儿童泛癌基因检测丨Panel及参考价值探讨

SJPedPanel采用SequencErr方法降低了测序仪产生的错误。此外使用reference panel对检测范围内的每个位置拟合了背景噪音数据的分布，并通过统计检验后的FDR值判断真实突变的真伪。

对于双端测序，一条序列会被检测2次，一个测序读段叫正向读段(forward strand read)，另一个叫反向读段(reverse strand read)，SequencErr认为这2条reads之间重叠区域中的不一致的碱基为测序仪判断错误的碱基，然后通过采用一些过滤方法来去掉有问题的reads，从而提高测序仪的测序准确率。SequencErr 相对于流行的质量控制方法FastQC可以更直接找出测序仪判断错误的碱基，并且比常用的其他矫正错误的软件 Lighter 和 Musket可再降低错误率10倍。

图1：测序错误矫正软件性能对比

对于给定的变异，使用野生型样本（即在原始分析中诊断时未检测到突变）统计该位点处的背景错误率。即合并所有野生型样本在该位点处的reads（tb条），然后统计支持该变异的reads总数（mb条），将mb/tb作为背景错误率（Vb），从而构建Vb*tb作为均值的二项分布。类似地，对于突变阳性样本，统计支持该变异的reads总数（mf）和覆盖该位点的所有reads数（tf）。然后，我们使用二项分布计算了在tf个读段中随机观察到 ≥ mf 个突变reads的概率。如果错误发现率控制的Q值<0.05，则该样本被称为突变阳性。

可惜的是相关文献中并没有提供所覆盖位点处统计的背景错误率。所以大家也只能参考一下方法。不过，目前市场上illumina dragen针对体细胞突变检测项目提供了可以参考的背景错误率，见下图2。大家可以自行下载并参考。此外，也可以自己作类似的背景错误率，会更能针对性地降低假率。

图2：Prebuilt Systematic Noise BED Files

对于捕获测序，大家最关注的问题就是均一性，即希望自己设计的区域都有reads覆盖，且覆盖得均匀。均一性对于判断拷贝数变异极其重要。大家喜欢用Fold80评价。但Fold80只能知道整个target区域的整体上的均一性，不能评价哪些区域测得稳定，哪些区域测得不好。在SJPedPanel的性能评价文献中，使用了标准正常细胞系COLO829BL (ATCC No.
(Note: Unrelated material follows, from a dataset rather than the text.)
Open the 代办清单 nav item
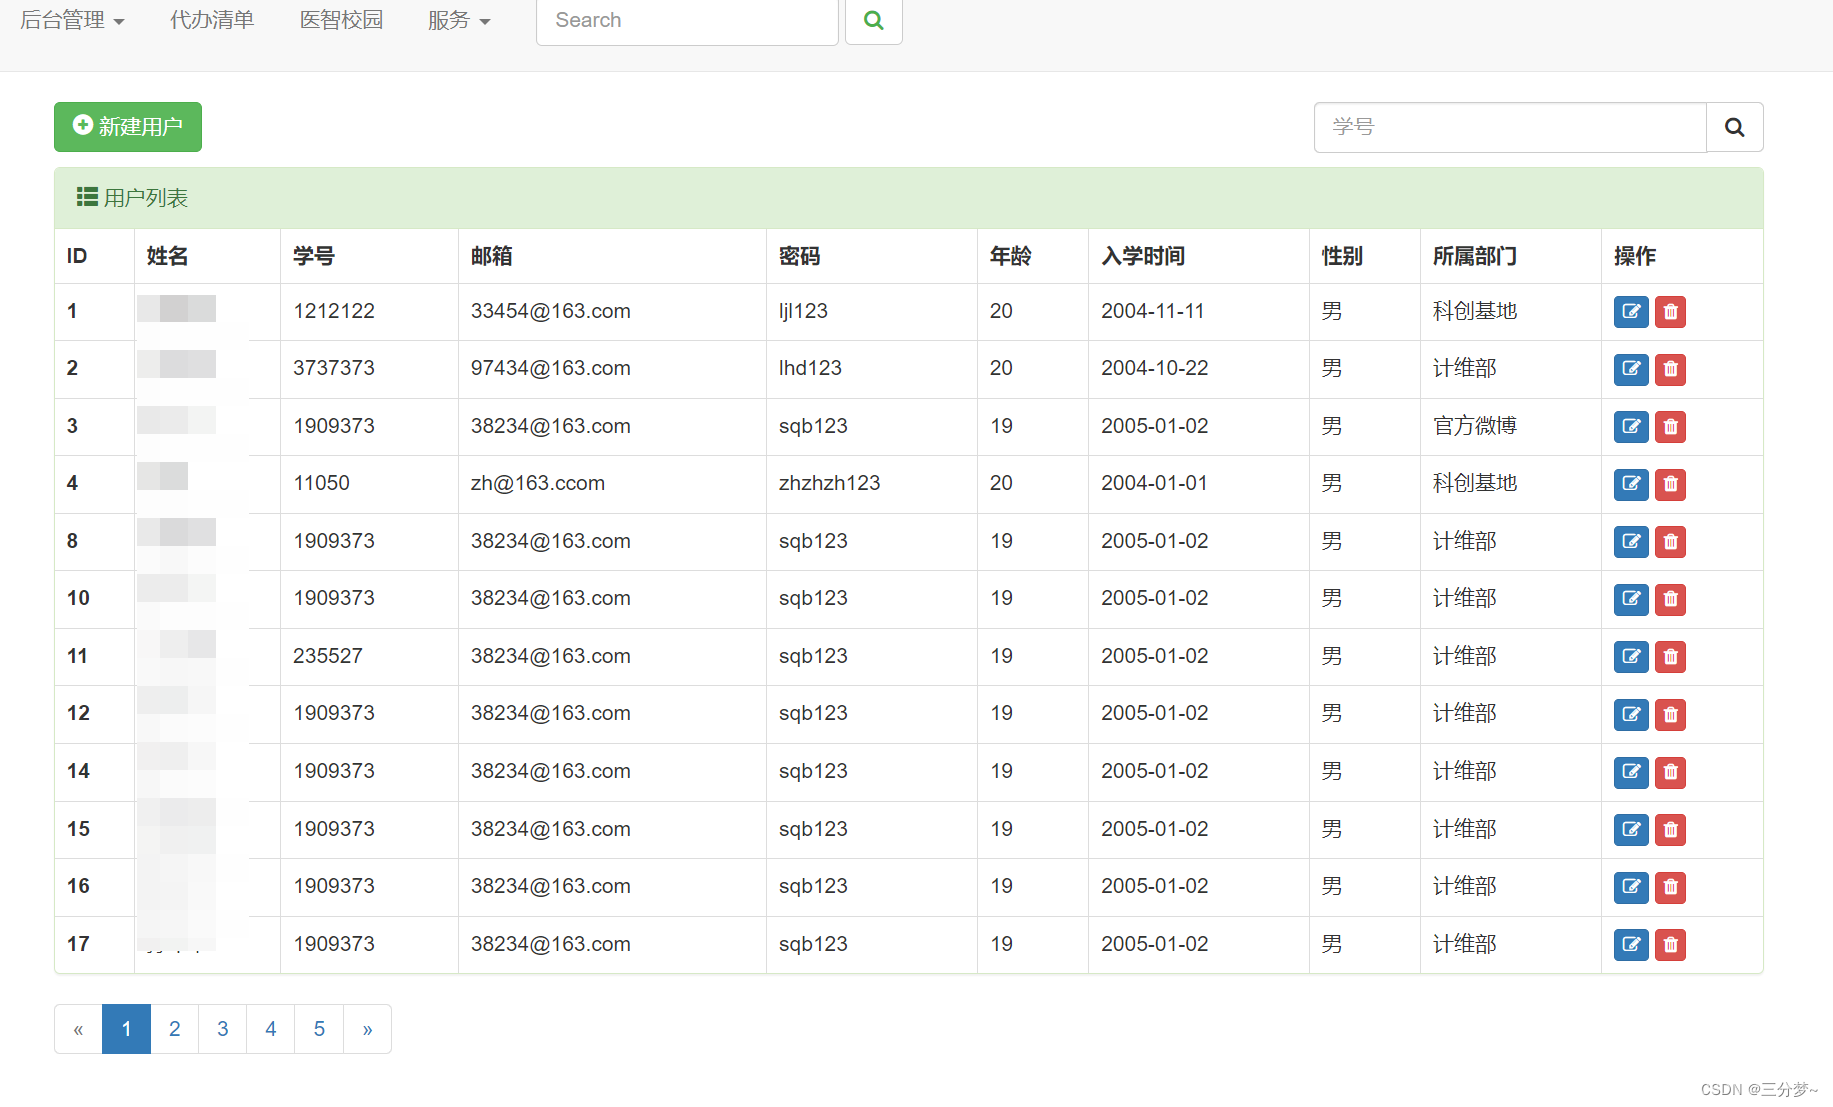The width and height of the screenshot is (1833, 1107). tap(212, 21)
CRL1980)进行了评价。该类样本容易获取，可到ATCC进行购买，且评价结果较可信。此外，评价均一性的方法也值得借鉴。由于高度均匀的捕获数据能够确保大多数碱基/区域具有相似的深度（因此直方图的标准差非常小），可使用变异系数（CV，定义为直方图的σ/μ）作为评价均一性的统计量。其中，σ和μ分别是标准差和平均值的估计值，是通过从直方图两端修剪掉2.5%的极值得到的（图3）。

图3：Capture uniformity per base (A and B) and per region (C and D) of the panel.

参考文献：

1. Ma X, Liu Y, Liu Y, Alexandrov LB, Edmonson MN, Gawad C, et al. Pancancer

genome and transcriptome analyses of 1,699 paediatric leukaemias

and solid tumours. Nature 2018;555:371–76.

2. Kolekar P, Balagopal V, Ma X, et al. SJPedPanel: A pan-cancer gene panel for childhood malignancies. Clin Cancer Res. 2024 Sep 13;30(18):4100-4114.